Harga Minyak Mentah membangun momentum terobosan semalam melalui SMA 100 hari dan melonjak ke level tertinggi sejak awal Mei, didukung oleh pemangkasan suplai yang diumumkan oleh eksportir minyak terbesar di dunia - Arab Saudi dan Rusia. Hal ini, pada gilirannya, terus menopang USD/CAD yang terkait dengan komoditas, yang, bersama dengan penjualan Dolar AS (USD) yang berkelanjutan, berkontribusi lebih lanjut pada nada yang penawaran jual di sekitar pasangan USD/CAD. Faktanya, Indeks USD (DXY), yang melacak Greenback terhadap sekeranjang mata uang, merosot ke level terendah baru dua bulan setelah spekulasi bahwa Federal Reserve (Fed) mendekati akhir siklus kenaikan suku bunga saat ini.

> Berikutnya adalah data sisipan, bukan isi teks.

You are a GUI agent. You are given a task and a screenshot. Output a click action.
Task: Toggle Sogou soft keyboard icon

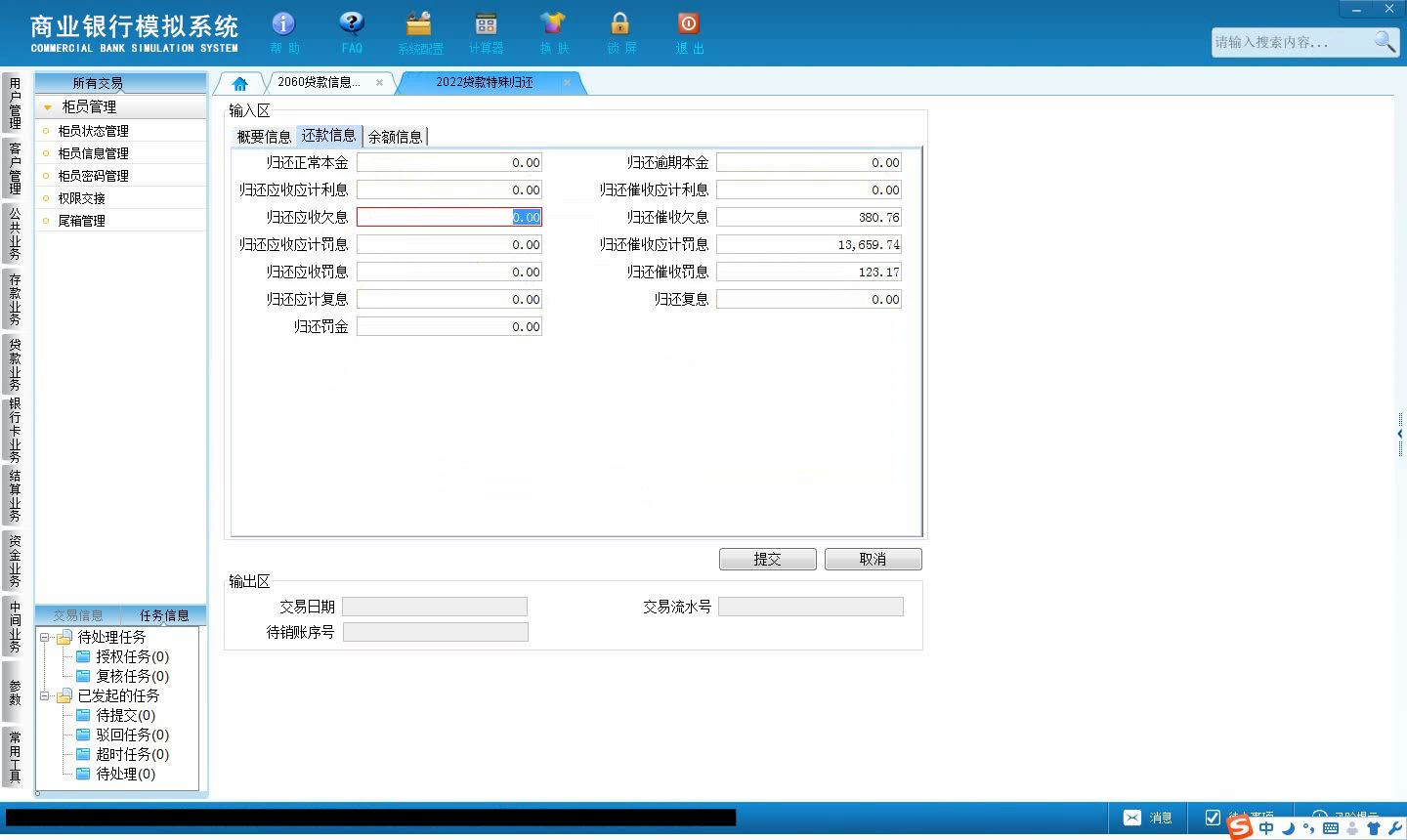[x=1330, y=828]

Investor tampaknya yakin bahwa bank sentral AS memiliki ruang gerak yang terbatas untuk melanjutkan pengetatan kebijakan moneter, terutama setelah survei bulanan Fed New York pada hari Senin mengungkapkan bahwa ekspektasi inflasi konsumen satu tahun turun ke level terendah sejak April 2021. Oleh karena itu, fokus pasar akan tetap tertuju pada rilis angka inflasi konsumen AS terbaru, yang akan dirilis pada awal sesi Amerika Utara. Laporan IHK AS yang krusial kemungkinan akan mempengaruhi ekspektasi tentang jalur kenaikan suku bunga The Fed di masa depan, yang pada gilirannya akan mendorong permintaan USD dalam waktu dekat dan memberi dorongan yang berarti bagi pasangan USD/CAD.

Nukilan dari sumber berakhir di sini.